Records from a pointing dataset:
^^^^
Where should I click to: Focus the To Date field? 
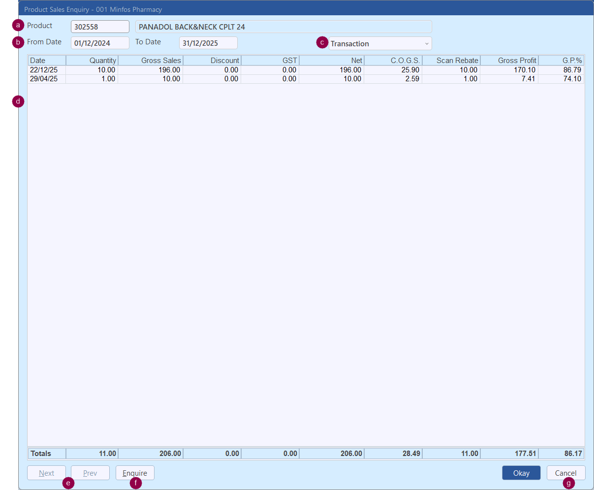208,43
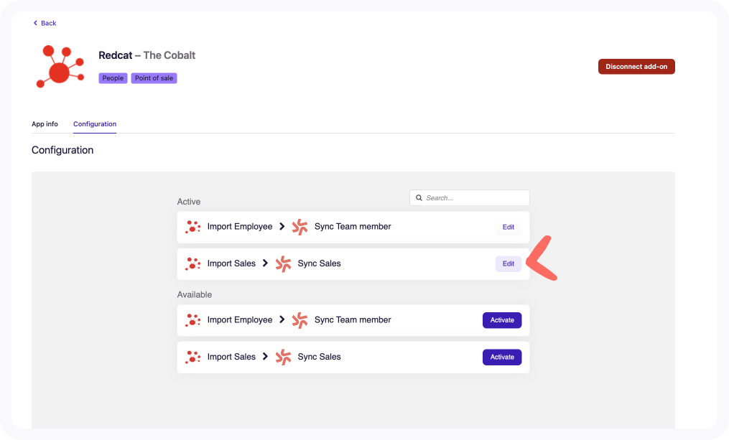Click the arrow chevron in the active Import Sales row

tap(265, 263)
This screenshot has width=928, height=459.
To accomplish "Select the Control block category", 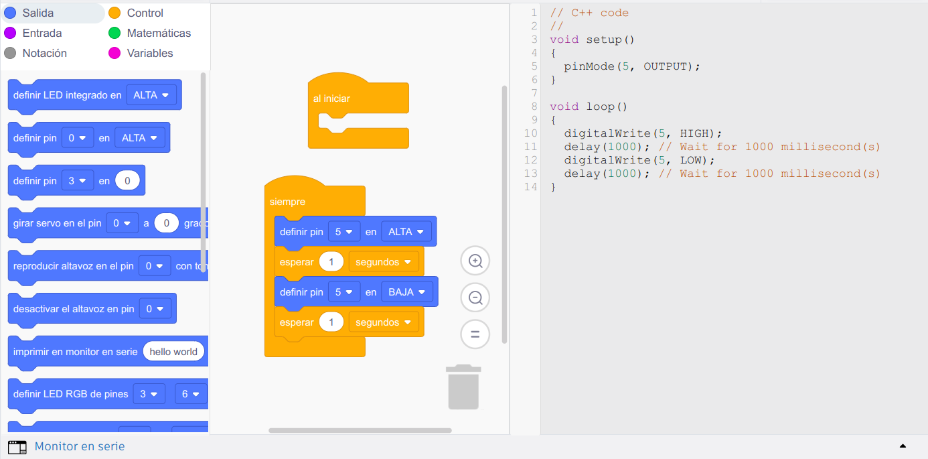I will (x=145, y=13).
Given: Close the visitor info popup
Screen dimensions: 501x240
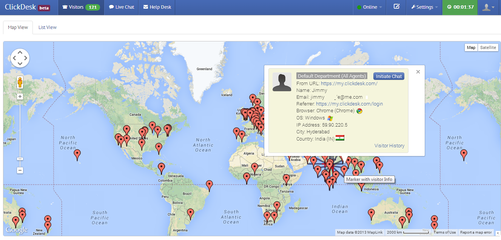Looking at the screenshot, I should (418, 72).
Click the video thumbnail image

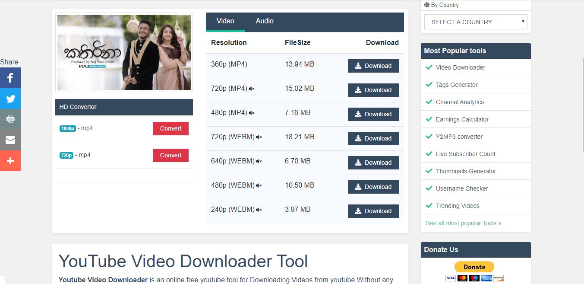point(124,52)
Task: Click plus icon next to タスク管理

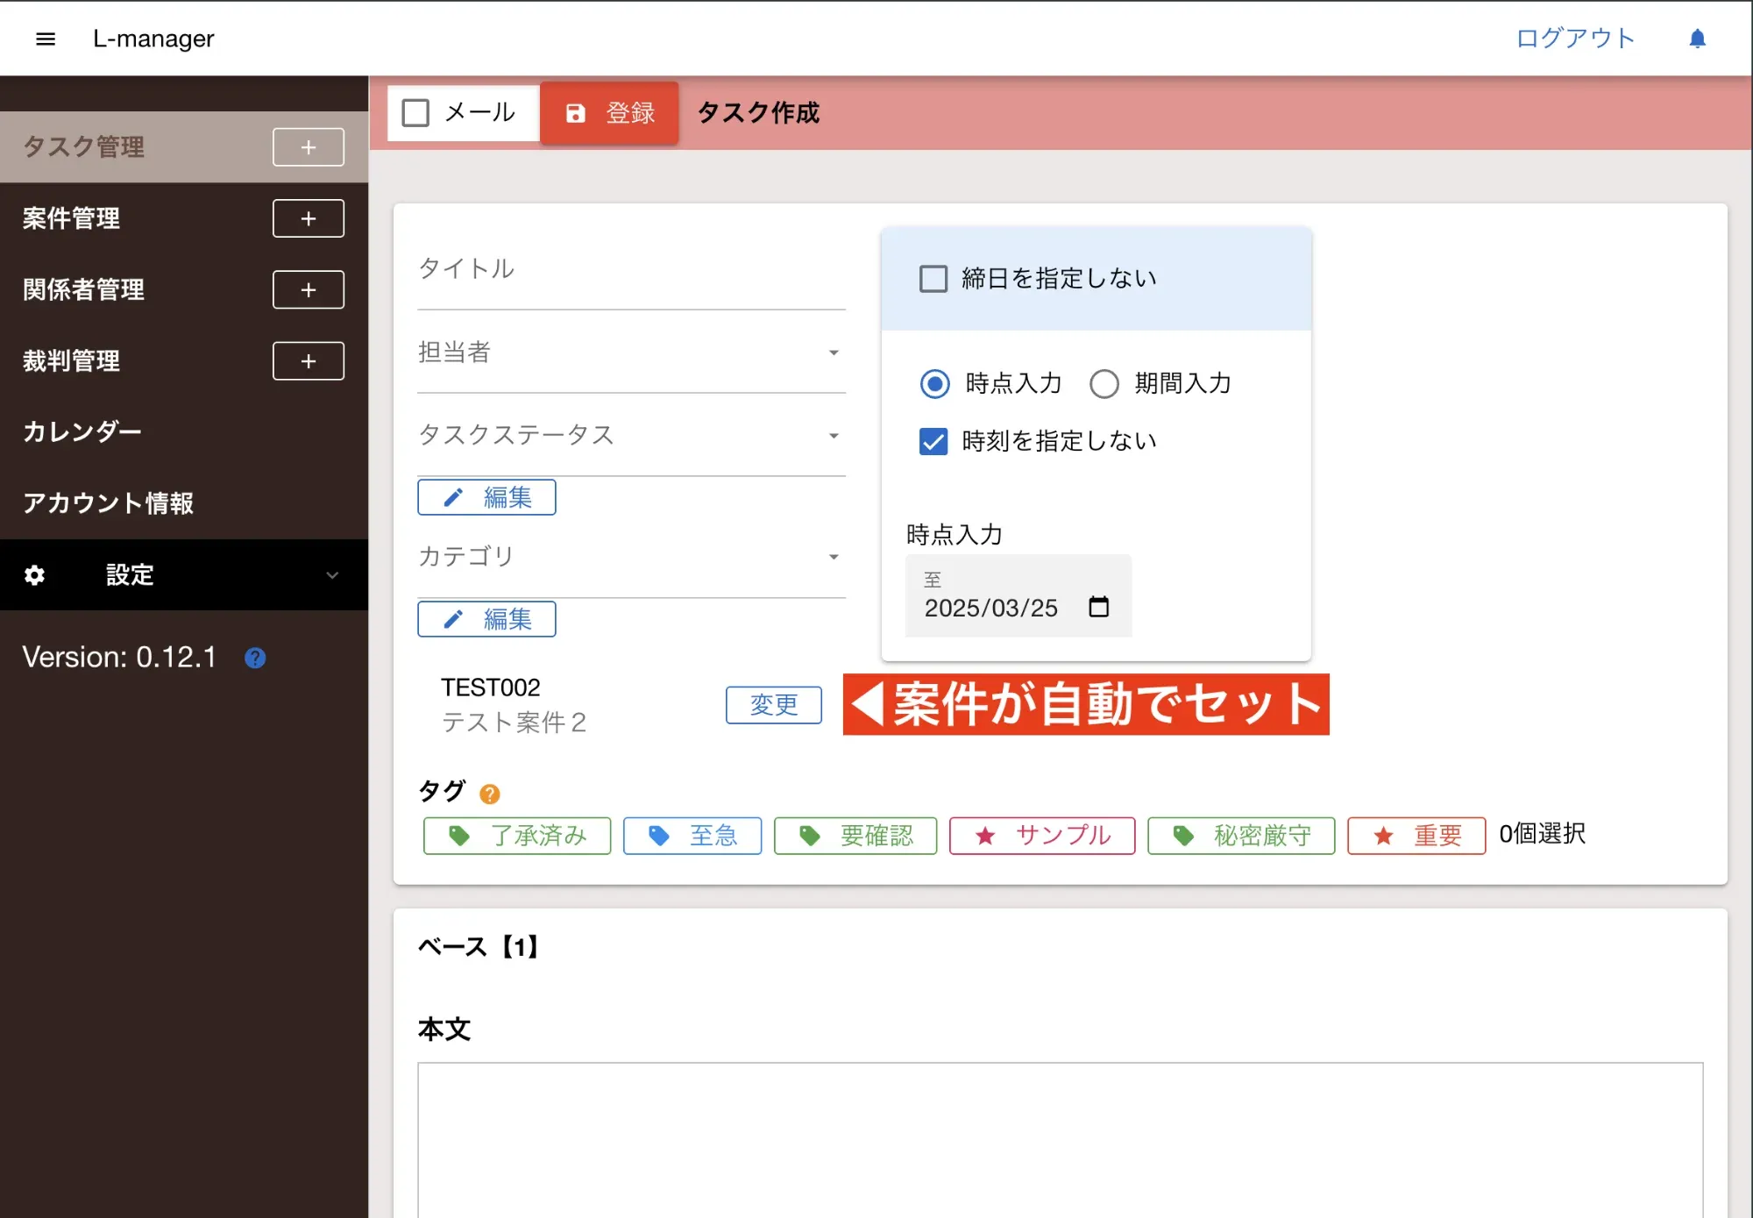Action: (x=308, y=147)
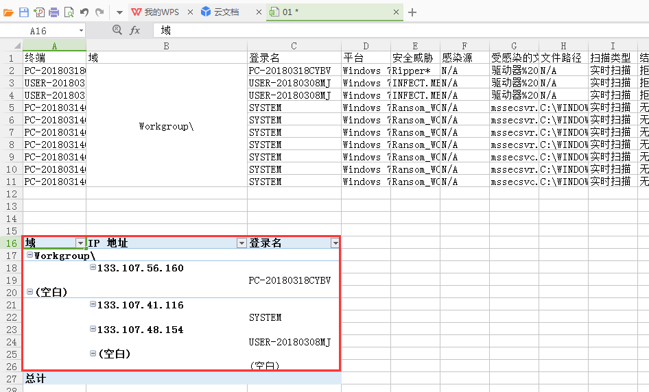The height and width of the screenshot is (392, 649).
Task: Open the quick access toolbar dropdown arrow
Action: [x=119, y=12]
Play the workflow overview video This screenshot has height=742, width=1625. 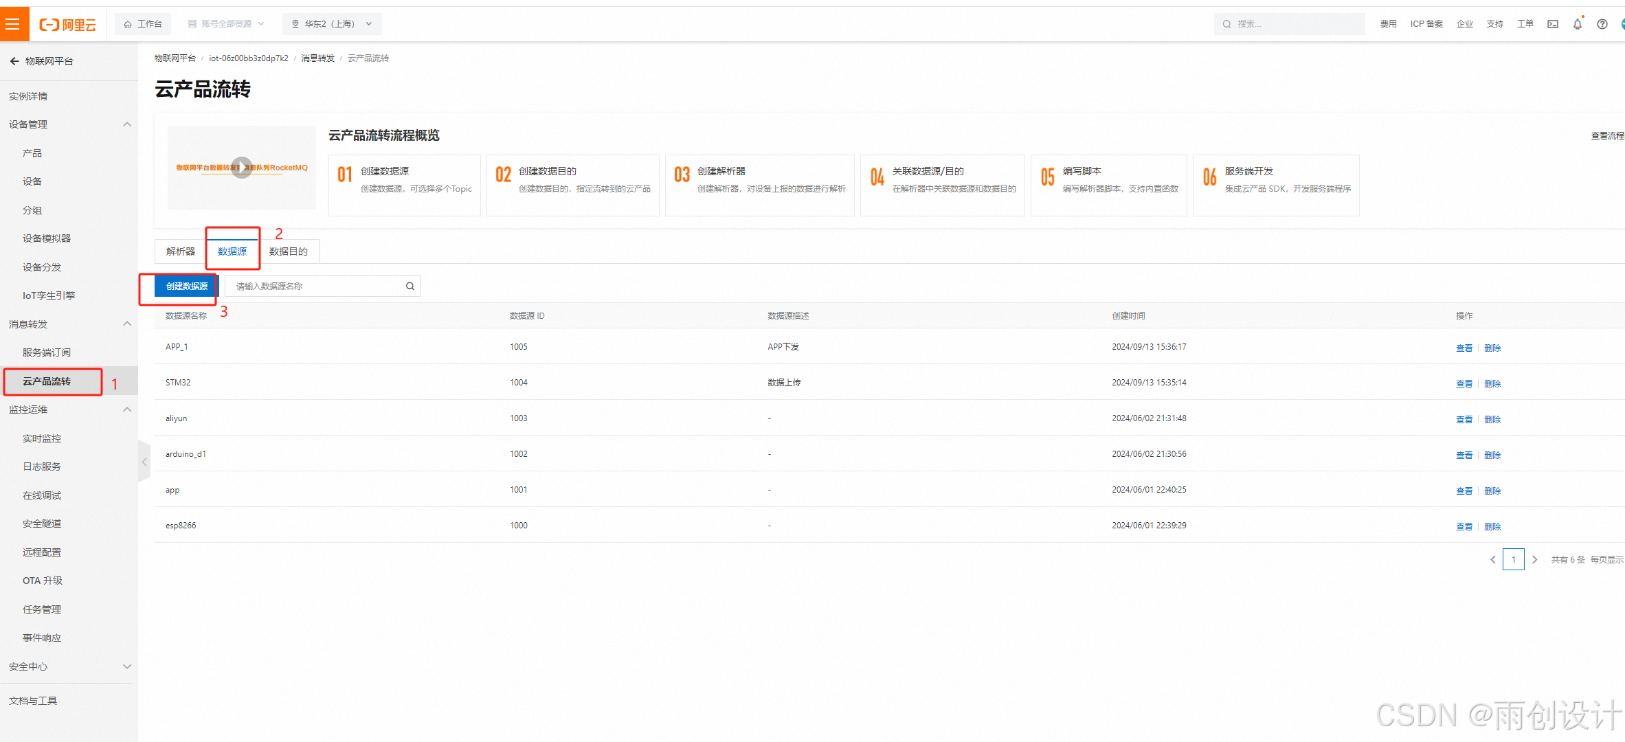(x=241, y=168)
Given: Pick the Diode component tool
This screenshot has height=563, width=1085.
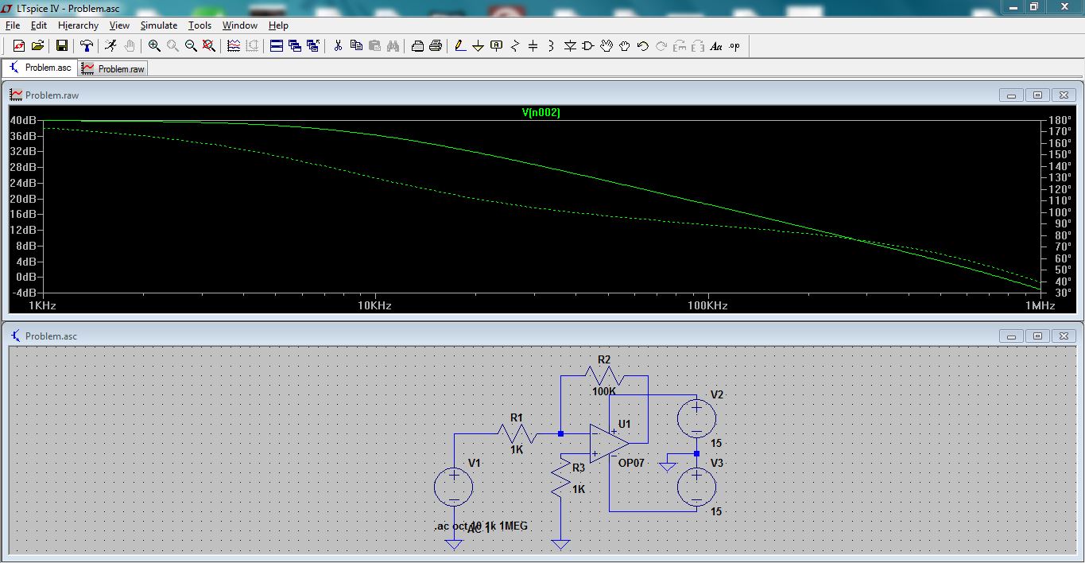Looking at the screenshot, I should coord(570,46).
^^^^
Directive
Rewrite the lines from the one containing "Given: Close the visitor info popup" through the one containing "point(124,52)", replacing "popup" with "dialog" and changing nothing else. Leave the pictures out.

Full solution
Given: Close the visitor info dialog
Screen dimensions: 501x240
Looking at the screenshot, I should (418, 72).
Click the video thumbnail image

point(124,52)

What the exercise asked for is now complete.